Please write out each entry that follows, keeping it exactly the same.
---- Information
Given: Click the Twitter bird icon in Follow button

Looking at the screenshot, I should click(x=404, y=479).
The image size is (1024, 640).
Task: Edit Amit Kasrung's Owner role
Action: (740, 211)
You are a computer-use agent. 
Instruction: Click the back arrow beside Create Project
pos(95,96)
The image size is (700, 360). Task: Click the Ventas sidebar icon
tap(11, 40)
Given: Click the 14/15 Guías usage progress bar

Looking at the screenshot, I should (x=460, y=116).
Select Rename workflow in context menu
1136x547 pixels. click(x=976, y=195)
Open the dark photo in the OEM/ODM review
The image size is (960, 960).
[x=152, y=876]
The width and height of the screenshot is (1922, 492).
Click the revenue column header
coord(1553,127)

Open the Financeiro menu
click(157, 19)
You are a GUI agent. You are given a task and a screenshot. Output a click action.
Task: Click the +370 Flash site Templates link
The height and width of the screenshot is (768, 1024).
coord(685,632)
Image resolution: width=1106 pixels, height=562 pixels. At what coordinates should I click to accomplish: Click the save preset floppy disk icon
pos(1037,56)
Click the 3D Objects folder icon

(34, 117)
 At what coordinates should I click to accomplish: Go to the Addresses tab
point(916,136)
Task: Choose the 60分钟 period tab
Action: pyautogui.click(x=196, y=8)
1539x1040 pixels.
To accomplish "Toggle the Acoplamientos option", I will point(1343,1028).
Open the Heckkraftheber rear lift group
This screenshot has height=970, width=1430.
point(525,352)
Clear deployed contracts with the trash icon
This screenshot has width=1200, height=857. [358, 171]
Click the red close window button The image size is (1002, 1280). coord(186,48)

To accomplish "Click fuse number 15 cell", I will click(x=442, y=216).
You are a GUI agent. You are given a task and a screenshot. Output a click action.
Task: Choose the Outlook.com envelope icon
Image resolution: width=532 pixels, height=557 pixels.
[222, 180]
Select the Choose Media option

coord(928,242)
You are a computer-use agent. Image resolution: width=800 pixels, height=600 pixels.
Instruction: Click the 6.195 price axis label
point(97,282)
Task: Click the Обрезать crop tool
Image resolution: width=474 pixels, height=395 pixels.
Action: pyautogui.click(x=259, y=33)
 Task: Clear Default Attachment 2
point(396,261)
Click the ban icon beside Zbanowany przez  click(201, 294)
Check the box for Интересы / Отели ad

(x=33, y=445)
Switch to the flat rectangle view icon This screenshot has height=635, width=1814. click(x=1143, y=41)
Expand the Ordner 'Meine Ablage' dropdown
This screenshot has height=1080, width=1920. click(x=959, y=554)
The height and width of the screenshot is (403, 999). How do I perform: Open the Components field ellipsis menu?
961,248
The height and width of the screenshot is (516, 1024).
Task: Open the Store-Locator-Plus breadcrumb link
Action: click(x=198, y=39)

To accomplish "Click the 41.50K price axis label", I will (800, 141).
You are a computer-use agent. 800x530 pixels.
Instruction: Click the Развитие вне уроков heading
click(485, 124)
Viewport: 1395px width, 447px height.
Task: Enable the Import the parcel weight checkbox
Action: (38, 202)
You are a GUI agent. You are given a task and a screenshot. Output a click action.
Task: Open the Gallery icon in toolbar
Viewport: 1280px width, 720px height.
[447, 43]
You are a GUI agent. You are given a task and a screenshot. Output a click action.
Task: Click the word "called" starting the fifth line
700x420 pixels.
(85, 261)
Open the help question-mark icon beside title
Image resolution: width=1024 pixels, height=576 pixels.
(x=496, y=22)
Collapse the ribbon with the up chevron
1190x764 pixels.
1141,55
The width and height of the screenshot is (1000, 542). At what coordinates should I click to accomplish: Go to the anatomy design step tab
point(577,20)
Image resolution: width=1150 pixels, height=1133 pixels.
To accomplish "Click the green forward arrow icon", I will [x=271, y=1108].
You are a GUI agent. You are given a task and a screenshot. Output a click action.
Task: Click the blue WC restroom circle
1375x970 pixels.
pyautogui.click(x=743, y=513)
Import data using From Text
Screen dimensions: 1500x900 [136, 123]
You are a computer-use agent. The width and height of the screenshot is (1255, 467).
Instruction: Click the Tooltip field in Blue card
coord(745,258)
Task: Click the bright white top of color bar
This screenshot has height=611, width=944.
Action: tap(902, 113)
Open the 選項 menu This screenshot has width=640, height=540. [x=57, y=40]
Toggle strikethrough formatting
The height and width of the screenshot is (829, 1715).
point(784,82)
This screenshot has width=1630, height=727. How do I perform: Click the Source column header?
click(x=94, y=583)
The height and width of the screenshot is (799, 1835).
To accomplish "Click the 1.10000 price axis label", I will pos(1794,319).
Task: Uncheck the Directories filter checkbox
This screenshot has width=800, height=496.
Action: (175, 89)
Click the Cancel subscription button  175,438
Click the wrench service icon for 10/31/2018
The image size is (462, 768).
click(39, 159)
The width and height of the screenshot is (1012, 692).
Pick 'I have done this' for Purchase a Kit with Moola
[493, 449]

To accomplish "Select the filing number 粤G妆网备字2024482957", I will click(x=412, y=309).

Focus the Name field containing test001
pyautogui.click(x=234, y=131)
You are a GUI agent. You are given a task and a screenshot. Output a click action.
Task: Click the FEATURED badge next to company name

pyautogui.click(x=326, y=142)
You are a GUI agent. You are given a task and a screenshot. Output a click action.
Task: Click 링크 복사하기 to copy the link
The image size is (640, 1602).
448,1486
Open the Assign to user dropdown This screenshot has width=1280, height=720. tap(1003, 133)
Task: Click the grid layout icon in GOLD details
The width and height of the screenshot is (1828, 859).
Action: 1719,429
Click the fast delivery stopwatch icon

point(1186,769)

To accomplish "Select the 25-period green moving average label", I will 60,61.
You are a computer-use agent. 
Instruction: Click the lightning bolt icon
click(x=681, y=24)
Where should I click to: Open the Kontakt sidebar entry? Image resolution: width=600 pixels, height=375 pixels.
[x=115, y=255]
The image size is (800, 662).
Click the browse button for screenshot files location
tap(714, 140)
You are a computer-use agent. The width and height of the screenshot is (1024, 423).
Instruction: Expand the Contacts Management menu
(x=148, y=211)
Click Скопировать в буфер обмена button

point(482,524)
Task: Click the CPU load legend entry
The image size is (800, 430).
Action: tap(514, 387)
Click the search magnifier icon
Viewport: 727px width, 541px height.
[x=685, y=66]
--------
> **Response area**
Given: Click the Twitter bird icon in Follow button

Looking at the screenshot, I should click(x=404, y=479).
The image size is (1024, 640).
Task: Edit Amit Kasrung's Owner role
Action: (740, 211)
You are a computer-use agent. 
Instruction: Click the back arrow beside Create Project
pos(95,96)
The image size is (700, 360). Task: Click the Ventas sidebar icon
tap(11, 40)
Given: Click the 14/15 Guías usage progress bar

Looking at the screenshot, I should (x=460, y=116).
Select Rename workflow in context menu
1136x547 pixels. click(x=976, y=195)
Open the dark photo in the OEM/ODM review
The image size is (960, 960).
[x=152, y=876]
The width and height of the screenshot is (1922, 492).
Click the revenue column header
coord(1553,127)

Open the Financeiro menu
click(157, 19)
You are a GUI agent. You are given a task and a screenshot. Output a click action.
Task: Click the +370 Flash site Templates link
The height and width of the screenshot is (768, 1024).
coord(685,632)
Image resolution: width=1106 pixels, height=562 pixels. At what coordinates should I click to accomplish: Click the save preset floppy disk icon
pos(1037,56)
Click the 3D Objects folder icon

(34, 117)
 At what coordinates should I click to accomplish: Go to the Addresses tab
point(916,136)
Task: Choose the 60分钟 period tab
Action: pyautogui.click(x=196, y=8)
1539x1040 pixels.
To accomplish "Toggle the Acoplamientos option", I will point(1343,1028).
Open the Heckkraftheber rear lift group
This screenshot has height=970, width=1430.
point(525,352)
Clear deployed contracts with the trash icon
This screenshot has width=1200, height=857. [358, 171]
Click the red close window button The image size is (1002, 1280). coord(186,48)

To accomplish "Click fuse number 15 cell", I will click(x=442, y=216).
You are a GUI agent. You are given a task and a screenshot. Output a click action.
Task: Choose the Outlook.com envelope icon
Image resolution: width=532 pixels, height=557 pixels.
[222, 180]
Select the Choose Media option

coord(928,242)
You are a computer-use agent. Image resolution: width=800 pixels, height=600 pixels.
Instruction: Click the 6.195 price axis label
point(97,282)
Task: Click the Обрезать crop tool
Image resolution: width=474 pixels, height=395 pixels.
Action: pyautogui.click(x=259, y=33)
 Task: Clear Default Attachment 2
point(396,261)
Click the ban icon beside Zbanowany przez  click(201, 294)
Check the box for Интересы / Отели ad

(x=33, y=445)
Switch to the flat rectangle view icon This screenshot has height=635, width=1814. click(x=1143, y=41)
Expand the Ordner 'Meine Ablage' dropdown
This screenshot has height=1080, width=1920. click(x=959, y=554)
The height and width of the screenshot is (403, 999). How do I perform: Open the Components field ellipsis menu?
961,248
The height and width of the screenshot is (516, 1024).
Task: Open the Store-Locator-Plus breadcrumb link
Action: click(x=198, y=39)

To accomplish "Click the 41.50K price axis label", I will (800, 141).
You are a computer-use agent. 800x530 pixels.
Instruction: Click the Развитие вне уроков heading
click(485, 124)
Viewport: 1395px width, 447px height.
Task: Enable the Import the parcel weight checkbox
Action: (38, 202)
You are a GUI agent. You are given a task and a screenshot. Output a click action.
Task: Open the Gallery icon in toolbar
Viewport: 1280px width, 720px height.
[447, 43]
You are a GUI agent. You are given a task and a screenshot. Output a click action.
Task: Click the word "called" starting the fifth line
700x420 pixels.
(85, 261)
Open the help question-mark icon beside title
Image resolution: width=1024 pixels, height=576 pixels.
(x=496, y=22)
Collapse the ribbon with the up chevron
1190x764 pixels.
1141,55
The width and height of the screenshot is (1000, 542). At what coordinates should I click to accomplish: Go to the anatomy design step tab
point(577,20)
Image resolution: width=1150 pixels, height=1133 pixels.
To accomplish "Click the green forward arrow icon", I will [x=271, y=1108].
You are a GUI agent. You are given a task and a screenshot. Output a click action.
Task: Click the blue WC restroom circle
1375x970 pixels.
pyautogui.click(x=743, y=513)
Import data using From Text
Screen dimensions: 1500x900 [136, 123]
You are a computer-use agent. The width and height of the screenshot is (1255, 467).
Instruction: Click the Tooltip field in Blue card
coord(745,258)
Task: Click the bright white top of color bar
This screenshot has height=611, width=944.
Action: tap(902, 113)
Open the 選項 menu This screenshot has width=640, height=540. [x=57, y=40]
Toggle strikethrough formatting
The height and width of the screenshot is (829, 1715).
point(784,82)
This screenshot has width=1630, height=727. How do I perform: Click the Source column header?
click(x=94, y=583)
The height and width of the screenshot is (799, 1835).
To accomplish "Click the 1.10000 price axis label", I will pos(1794,319).
Task: Uncheck the Directories filter checkbox
This screenshot has width=800, height=496.
Action: (175, 89)
Click the Cancel subscription button  175,438
Click the wrench service icon for 10/31/2018
The image size is (462, 768).
click(39, 159)
The width and height of the screenshot is (1012, 692).
Pick 'I have done this' for Purchase a Kit with Moola
[493, 449]

To accomplish "Select the filing number 粤G妆网备字2024482957", I will click(x=412, y=309).

Focus the Name field containing test001
pyautogui.click(x=234, y=131)
You are a GUI agent. You are given a task and a screenshot. Output a click action.
Task: Click the FEATURED badge next to company name

pyautogui.click(x=326, y=142)
You are a GUI agent. You are given a task and a screenshot. Output a click action.
Task: Click 링크 복사하기 to copy the link
The image size is (640, 1602).
448,1486
Open the Assign to user dropdown This screenshot has width=1280, height=720. tap(1003, 133)
Task: Click the grid layout icon in GOLD details
The width and height of the screenshot is (1828, 859).
Action: 1719,429
Click the fast delivery stopwatch icon

point(1186,769)

To accomplish "Select the 25-period green moving average label", I will 60,61.
You are a computer-use agent. 
Instruction: Click the lightning bolt icon
click(x=681, y=24)
Where should I click to: Open the Kontakt sidebar entry? Image resolution: width=600 pixels, height=375 pixels.
[x=115, y=255]
The image size is (800, 662).
Click the browse button for screenshot files location
tap(714, 140)
You are a computer-use agent. The width and height of the screenshot is (1024, 423).
Instruction: Expand the Contacts Management menu
(x=148, y=211)
Click Скопировать в буфер обмена button

point(482,524)
Task: Click the CPU load legend entry
The image size is (800, 430).
Action: tap(514, 387)
Click the search magnifier icon
Viewport: 727px width, 541px height.
[x=685, y=66]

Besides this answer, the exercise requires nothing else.